Scan the material below for the string "size", and copy every line where it shows up.
※ ※ ※
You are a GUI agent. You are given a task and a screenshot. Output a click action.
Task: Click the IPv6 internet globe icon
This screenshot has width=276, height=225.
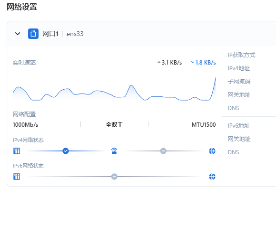point(212,177)
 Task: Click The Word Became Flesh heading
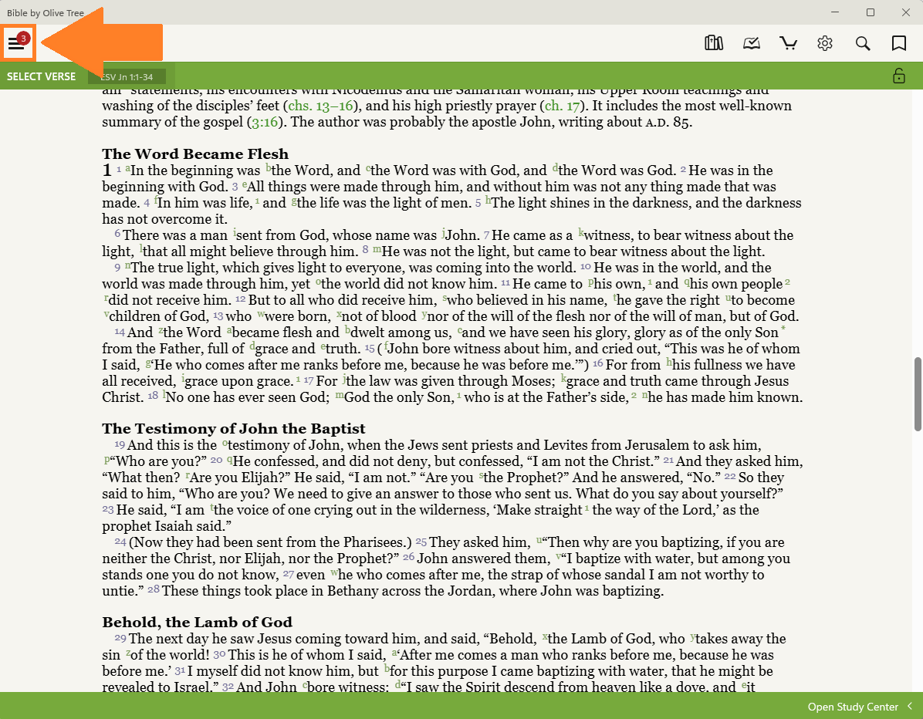[x=195, y=154]

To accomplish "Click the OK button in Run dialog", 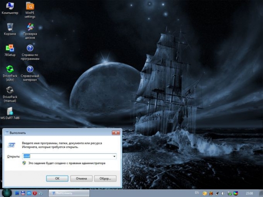I will tap(57, 178).
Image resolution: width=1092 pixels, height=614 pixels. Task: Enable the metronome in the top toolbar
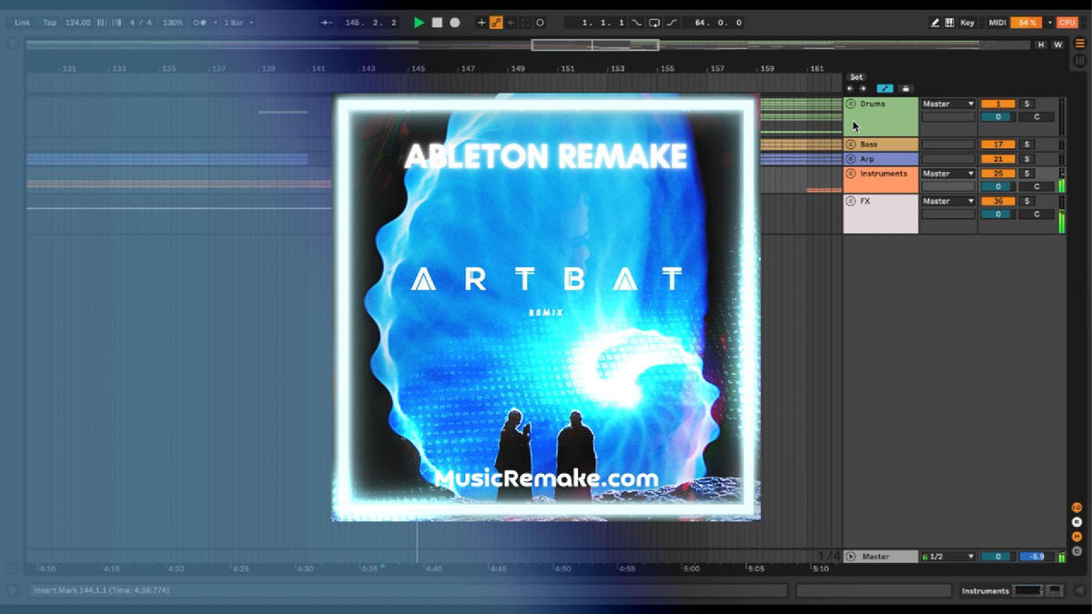[198, 23]
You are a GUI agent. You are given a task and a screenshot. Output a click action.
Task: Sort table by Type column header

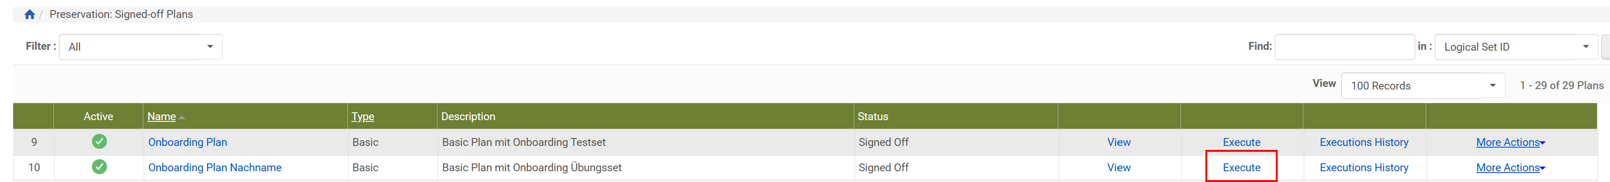pyautogui.click(x=363, y=116)
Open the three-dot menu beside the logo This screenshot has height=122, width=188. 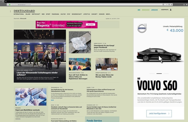[x=10, y=11]
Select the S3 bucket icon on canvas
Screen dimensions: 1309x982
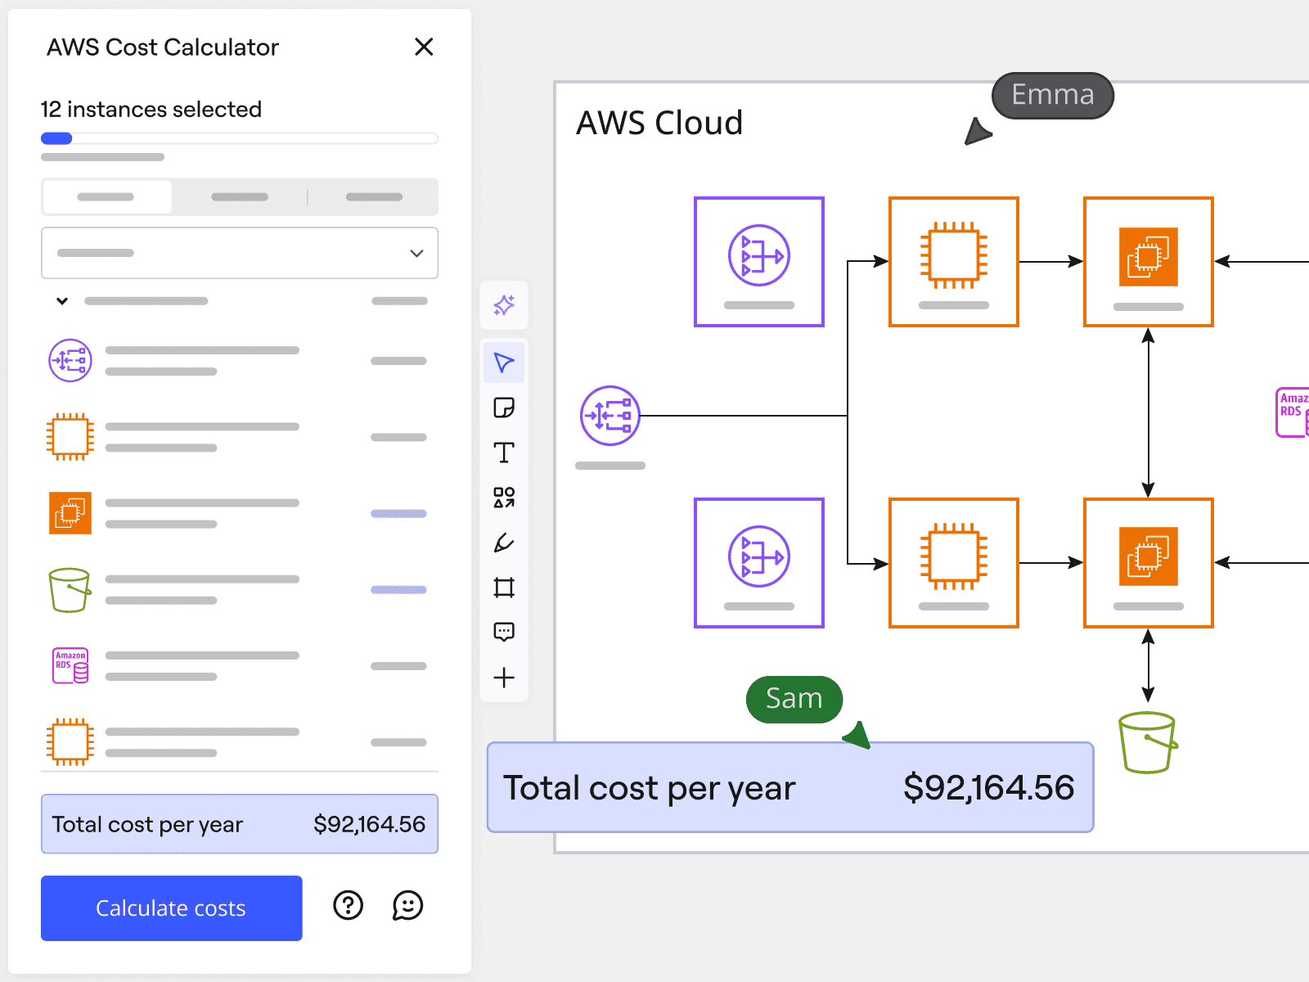(1147, 742)
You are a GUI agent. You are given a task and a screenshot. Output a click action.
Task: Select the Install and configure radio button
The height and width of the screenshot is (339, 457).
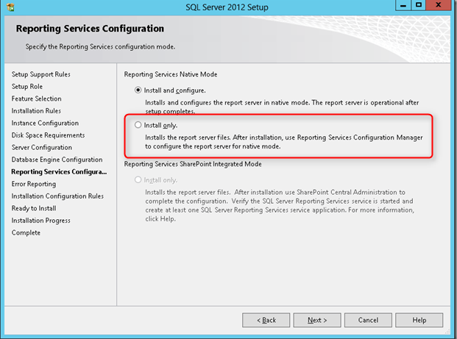pyautogui.click(x=138, y=90)
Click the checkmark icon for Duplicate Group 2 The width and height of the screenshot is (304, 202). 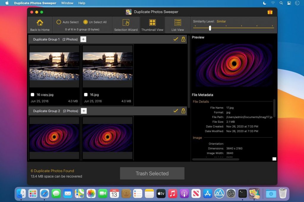point(176,111)
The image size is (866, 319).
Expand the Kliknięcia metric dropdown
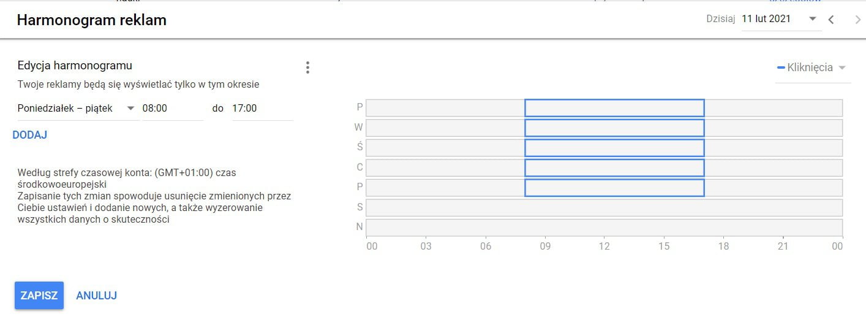(842, 67)
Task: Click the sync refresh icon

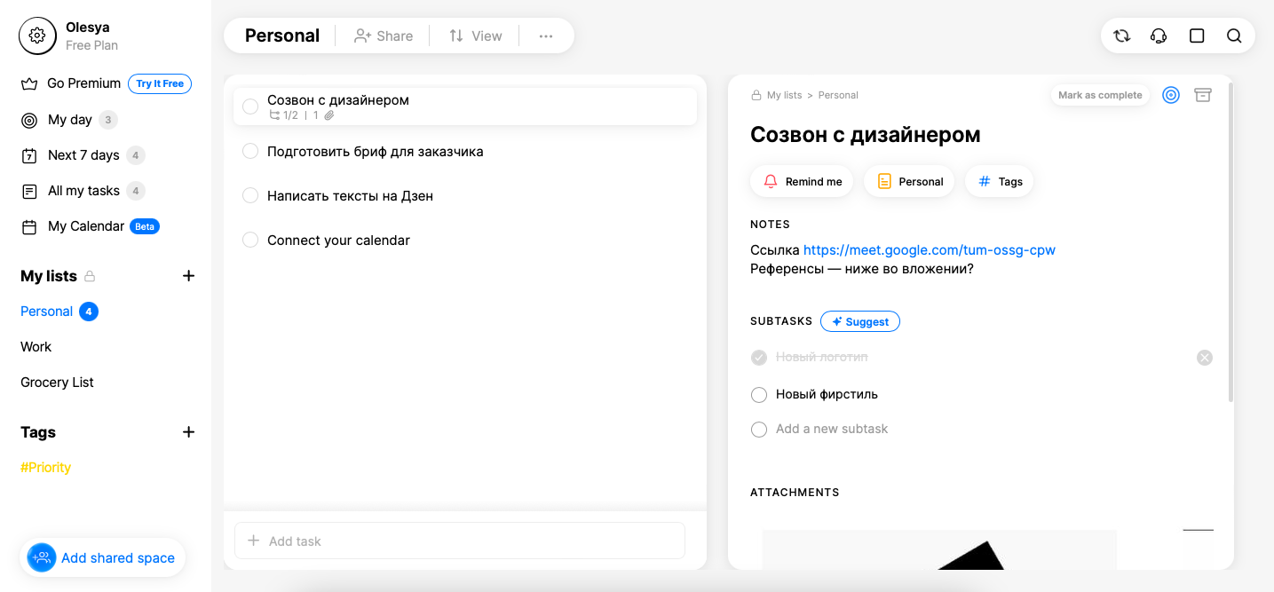Action: tap(1122, 36)
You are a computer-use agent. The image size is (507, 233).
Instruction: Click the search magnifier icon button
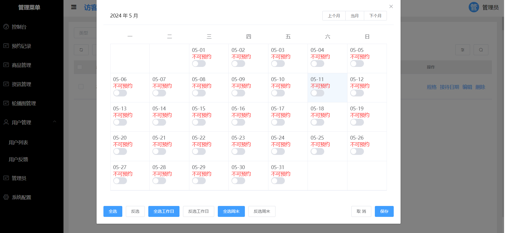[481, 50]
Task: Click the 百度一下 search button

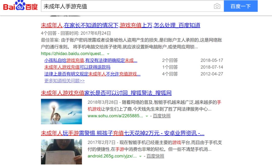Action: click(241, 6)
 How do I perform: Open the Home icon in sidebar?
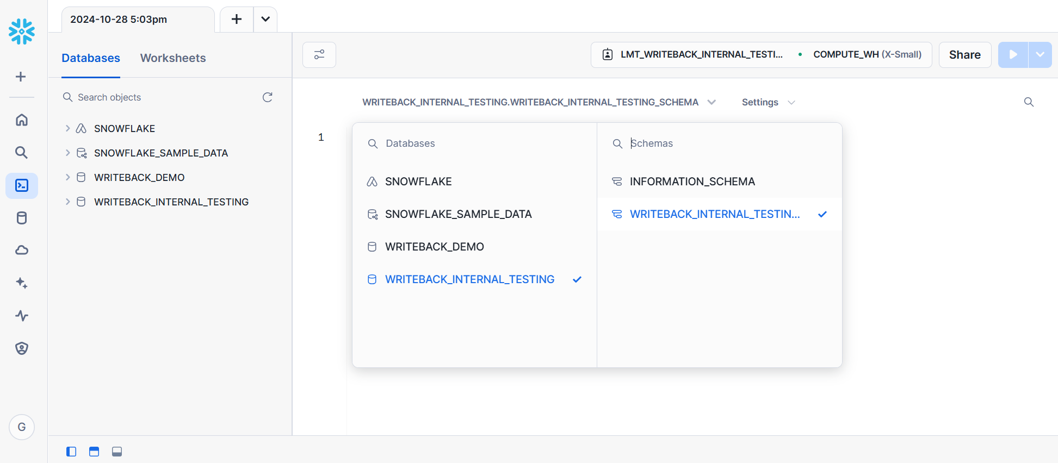tap(22, 120)
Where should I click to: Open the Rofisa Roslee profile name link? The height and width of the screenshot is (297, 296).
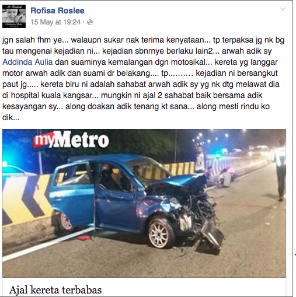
※ ※ ※
Result of the exercise:
The image size is (866, 319).
You are a computer-use agent. The image size is (507, 233).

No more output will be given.